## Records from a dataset

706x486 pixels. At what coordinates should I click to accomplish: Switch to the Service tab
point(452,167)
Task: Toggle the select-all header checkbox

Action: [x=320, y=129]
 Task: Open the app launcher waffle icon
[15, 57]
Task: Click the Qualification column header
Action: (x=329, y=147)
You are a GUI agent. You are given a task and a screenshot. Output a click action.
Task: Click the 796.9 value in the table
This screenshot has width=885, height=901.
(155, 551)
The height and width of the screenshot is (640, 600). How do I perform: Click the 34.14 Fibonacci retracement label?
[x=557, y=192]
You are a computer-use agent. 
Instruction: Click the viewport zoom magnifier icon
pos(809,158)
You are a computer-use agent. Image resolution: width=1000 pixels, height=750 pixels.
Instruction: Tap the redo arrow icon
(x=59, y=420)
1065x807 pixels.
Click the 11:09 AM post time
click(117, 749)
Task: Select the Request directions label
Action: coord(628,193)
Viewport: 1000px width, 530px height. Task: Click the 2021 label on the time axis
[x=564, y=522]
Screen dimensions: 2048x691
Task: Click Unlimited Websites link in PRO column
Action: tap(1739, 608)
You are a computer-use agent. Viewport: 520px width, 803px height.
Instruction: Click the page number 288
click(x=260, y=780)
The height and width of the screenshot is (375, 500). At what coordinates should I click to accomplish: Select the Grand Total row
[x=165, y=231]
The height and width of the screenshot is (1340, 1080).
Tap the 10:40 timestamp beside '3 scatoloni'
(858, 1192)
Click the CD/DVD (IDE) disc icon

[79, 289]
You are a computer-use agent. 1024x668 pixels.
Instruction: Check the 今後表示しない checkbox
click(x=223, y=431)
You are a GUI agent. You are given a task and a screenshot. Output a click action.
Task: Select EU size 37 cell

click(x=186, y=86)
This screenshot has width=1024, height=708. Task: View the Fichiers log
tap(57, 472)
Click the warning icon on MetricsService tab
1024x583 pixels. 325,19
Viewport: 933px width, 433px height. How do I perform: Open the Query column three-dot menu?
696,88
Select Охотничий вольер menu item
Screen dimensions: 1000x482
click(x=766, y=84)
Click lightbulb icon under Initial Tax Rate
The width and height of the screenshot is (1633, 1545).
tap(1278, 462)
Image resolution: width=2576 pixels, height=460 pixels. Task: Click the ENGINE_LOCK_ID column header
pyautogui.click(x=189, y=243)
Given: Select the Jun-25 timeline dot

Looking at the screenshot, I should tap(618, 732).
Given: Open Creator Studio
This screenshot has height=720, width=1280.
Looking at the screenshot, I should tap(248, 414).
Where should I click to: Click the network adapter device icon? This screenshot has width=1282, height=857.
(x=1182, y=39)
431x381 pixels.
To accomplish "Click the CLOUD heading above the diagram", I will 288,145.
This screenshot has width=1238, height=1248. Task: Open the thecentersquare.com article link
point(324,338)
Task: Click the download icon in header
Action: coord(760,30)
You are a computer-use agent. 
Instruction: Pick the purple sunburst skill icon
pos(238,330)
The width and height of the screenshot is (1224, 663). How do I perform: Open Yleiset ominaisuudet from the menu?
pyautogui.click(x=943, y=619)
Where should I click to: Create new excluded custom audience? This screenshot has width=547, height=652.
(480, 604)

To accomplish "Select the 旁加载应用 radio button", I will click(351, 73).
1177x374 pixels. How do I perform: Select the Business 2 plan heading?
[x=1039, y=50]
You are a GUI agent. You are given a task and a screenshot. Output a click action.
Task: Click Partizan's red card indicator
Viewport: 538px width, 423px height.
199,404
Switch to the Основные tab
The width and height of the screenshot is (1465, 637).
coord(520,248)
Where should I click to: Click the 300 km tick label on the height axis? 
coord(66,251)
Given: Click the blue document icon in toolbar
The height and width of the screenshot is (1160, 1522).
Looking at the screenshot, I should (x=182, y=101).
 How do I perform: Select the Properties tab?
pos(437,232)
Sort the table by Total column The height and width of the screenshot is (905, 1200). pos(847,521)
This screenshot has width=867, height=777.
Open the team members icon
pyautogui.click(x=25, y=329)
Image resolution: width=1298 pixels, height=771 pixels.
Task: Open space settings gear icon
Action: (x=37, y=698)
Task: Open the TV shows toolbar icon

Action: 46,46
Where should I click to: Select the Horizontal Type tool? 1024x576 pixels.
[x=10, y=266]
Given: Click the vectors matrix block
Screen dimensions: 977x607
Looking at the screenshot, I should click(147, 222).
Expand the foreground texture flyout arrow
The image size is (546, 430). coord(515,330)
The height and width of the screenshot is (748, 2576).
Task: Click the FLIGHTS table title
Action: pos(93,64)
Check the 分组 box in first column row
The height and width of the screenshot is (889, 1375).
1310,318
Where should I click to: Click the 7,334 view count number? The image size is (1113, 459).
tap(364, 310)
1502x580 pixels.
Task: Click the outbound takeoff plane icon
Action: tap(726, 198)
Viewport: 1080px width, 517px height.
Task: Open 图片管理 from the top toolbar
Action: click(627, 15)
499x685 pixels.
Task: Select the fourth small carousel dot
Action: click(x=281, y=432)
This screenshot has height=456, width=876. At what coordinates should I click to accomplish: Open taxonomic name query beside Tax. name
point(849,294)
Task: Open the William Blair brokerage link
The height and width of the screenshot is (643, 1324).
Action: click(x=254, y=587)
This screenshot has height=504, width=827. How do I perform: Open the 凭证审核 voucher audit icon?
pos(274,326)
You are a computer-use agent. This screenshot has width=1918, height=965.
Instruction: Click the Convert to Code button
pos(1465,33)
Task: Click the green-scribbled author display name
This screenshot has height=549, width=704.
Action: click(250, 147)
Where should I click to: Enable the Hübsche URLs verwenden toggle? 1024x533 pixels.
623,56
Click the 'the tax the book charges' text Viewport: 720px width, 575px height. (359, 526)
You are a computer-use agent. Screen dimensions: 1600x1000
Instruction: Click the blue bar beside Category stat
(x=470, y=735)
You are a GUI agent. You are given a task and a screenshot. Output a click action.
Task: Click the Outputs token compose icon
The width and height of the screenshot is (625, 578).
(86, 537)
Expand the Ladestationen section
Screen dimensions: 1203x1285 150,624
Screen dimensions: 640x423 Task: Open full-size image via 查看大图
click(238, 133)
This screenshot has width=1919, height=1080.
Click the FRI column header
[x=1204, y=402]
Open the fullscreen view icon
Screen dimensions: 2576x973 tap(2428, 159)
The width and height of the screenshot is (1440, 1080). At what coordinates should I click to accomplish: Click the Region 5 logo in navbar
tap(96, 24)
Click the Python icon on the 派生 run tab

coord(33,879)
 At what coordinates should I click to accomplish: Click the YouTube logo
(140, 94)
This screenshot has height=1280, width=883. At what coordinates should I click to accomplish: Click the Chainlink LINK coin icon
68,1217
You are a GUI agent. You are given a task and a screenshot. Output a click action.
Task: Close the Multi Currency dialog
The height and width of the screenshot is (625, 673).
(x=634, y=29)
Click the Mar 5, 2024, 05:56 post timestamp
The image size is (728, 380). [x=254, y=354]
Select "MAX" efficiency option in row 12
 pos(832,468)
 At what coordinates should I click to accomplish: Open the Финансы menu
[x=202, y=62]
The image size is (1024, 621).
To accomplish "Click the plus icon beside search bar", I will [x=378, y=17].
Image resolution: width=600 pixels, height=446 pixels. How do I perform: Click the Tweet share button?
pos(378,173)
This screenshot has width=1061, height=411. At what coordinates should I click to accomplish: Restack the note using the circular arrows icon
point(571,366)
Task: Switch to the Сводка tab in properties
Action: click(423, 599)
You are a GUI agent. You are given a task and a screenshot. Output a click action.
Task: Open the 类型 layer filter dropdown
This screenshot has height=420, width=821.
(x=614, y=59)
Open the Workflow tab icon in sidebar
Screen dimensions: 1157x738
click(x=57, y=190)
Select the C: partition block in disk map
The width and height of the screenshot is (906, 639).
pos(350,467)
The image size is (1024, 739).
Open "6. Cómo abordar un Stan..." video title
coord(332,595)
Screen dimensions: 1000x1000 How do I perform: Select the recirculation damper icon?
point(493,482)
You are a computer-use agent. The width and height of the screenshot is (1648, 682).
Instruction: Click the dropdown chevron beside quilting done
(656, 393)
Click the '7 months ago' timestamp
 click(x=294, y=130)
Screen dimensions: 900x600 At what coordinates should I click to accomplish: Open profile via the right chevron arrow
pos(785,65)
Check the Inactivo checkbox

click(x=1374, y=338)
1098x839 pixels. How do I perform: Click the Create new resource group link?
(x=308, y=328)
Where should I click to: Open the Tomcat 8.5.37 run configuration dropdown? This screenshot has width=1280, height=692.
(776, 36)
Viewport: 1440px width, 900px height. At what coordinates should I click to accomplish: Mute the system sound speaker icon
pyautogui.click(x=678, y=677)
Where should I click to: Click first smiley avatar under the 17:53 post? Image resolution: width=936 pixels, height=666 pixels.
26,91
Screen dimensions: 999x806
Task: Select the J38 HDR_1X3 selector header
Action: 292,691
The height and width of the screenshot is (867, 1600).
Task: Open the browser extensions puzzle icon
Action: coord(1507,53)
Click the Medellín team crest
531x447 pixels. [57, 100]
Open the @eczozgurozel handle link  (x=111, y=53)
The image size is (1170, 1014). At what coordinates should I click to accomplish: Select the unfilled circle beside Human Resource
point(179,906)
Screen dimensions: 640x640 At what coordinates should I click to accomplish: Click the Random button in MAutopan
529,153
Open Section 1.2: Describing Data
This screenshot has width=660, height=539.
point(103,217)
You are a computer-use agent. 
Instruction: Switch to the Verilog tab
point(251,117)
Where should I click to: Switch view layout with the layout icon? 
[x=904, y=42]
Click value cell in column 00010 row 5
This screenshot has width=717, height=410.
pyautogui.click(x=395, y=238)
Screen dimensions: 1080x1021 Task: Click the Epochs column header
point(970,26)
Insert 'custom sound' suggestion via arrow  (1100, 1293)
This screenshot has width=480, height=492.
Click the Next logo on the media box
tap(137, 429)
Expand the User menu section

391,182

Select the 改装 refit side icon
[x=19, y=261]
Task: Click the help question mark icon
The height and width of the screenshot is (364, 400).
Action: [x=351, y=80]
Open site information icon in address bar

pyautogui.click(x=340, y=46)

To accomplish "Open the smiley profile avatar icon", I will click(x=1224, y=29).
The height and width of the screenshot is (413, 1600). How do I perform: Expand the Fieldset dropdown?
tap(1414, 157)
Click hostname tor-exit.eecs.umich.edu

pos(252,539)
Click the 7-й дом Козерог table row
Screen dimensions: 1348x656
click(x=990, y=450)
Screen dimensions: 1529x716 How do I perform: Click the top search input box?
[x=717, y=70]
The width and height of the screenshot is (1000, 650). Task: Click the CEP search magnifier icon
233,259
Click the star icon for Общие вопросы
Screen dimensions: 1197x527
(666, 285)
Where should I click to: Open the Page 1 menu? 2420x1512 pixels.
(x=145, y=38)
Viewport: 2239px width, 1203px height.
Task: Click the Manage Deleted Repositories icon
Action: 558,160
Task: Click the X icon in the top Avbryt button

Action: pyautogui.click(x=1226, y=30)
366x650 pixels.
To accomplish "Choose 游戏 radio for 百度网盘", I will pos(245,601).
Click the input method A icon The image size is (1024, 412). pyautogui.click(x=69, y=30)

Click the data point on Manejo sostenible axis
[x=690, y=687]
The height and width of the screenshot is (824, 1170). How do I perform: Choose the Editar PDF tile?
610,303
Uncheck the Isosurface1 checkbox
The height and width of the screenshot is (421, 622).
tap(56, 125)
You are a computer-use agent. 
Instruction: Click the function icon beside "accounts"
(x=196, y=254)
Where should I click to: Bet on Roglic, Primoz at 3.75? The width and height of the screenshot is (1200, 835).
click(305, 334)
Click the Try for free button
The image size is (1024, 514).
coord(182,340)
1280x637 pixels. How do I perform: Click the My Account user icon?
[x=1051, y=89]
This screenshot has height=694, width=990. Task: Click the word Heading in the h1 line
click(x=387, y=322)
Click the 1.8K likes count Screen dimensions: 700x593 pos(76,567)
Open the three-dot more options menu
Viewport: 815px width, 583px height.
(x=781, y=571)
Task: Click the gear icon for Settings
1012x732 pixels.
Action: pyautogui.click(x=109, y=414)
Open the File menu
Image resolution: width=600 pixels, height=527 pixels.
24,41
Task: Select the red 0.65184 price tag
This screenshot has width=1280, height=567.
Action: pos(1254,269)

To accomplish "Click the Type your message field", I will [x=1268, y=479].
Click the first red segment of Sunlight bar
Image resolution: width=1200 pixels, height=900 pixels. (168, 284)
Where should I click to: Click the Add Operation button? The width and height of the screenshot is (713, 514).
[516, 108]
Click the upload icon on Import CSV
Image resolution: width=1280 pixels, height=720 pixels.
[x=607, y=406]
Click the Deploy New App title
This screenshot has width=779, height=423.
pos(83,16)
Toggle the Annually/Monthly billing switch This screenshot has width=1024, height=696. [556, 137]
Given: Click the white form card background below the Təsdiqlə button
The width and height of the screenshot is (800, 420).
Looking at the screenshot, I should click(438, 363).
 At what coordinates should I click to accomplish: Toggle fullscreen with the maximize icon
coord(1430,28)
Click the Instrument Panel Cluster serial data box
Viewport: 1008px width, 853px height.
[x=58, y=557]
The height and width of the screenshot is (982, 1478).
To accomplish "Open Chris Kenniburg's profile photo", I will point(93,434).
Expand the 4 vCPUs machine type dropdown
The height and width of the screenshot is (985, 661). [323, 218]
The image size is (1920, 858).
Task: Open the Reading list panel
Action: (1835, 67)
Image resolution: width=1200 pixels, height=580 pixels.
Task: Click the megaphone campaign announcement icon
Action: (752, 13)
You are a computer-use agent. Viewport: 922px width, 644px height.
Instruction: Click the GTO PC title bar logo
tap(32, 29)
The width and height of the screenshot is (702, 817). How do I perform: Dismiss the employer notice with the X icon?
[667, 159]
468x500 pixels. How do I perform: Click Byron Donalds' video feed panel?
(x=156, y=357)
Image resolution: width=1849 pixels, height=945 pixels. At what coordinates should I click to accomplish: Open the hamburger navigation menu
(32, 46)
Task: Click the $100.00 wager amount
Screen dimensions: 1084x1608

## EXERCISE DESCRIPTION
Once you find the line with "Instruction: Click the blue" in the entries above, output it and each line after it up to and including the line with "The image size is (1024, 621).", and nothing else.

## WORKED SOLUTION
Instruction: Click the blue bar beside Category stat
(x=470, y=735)
You are a GUI agent. You are given a task and a screenshot. Output a click action.
Task: Click the Outputs token compose icon
The width and height of the screenshot is (625, 578).
(86, 537)
Expand the Ladestationen section
Screen dimensions: 1203x1285 150,624
Screen dimensions: 640x423 Task: Open full-size image via 查看大图
click(238, 133)
This screenshot has width=1919, height=1080.
Click the FRI column header
[x=1204, y=402]
Open the fullscreen view icon
Screen dimensions: 2576x973 tap(2428, 159)
The width and height of the screenshot is (1440, 1080). At what coordinates should I click to accomplish: Click the Region 5 logo in navbar
tap(96, 24)
Click the Python icon on the 派生 run tab

coord(33,879)
 At what coordinates should I click to accomplish: Click the YouTube logo
(140, 94)
This screenshot has height=1280, width=883. At what coordinates should I click to accomplish: Click the Chainlink LINK coin icon
68,1217
You are a GUI agent. You are given a task and a screenshot. Output a click action.
Task: Close the Multi Currency dialog
The height and width of the screenshot is (625, 673).
(x=634, y=29)
Click the Mar 5, 2024, 05:56 post timestamp
The image size is (728, 380). [x=254, y=354]
Select "MAX" efficiency option in row 12
 pos(832,468)
 At what coordinates should I click to accomplish: Open the Финансы menu
[x=202, y=62]
The image size is (1024, 621).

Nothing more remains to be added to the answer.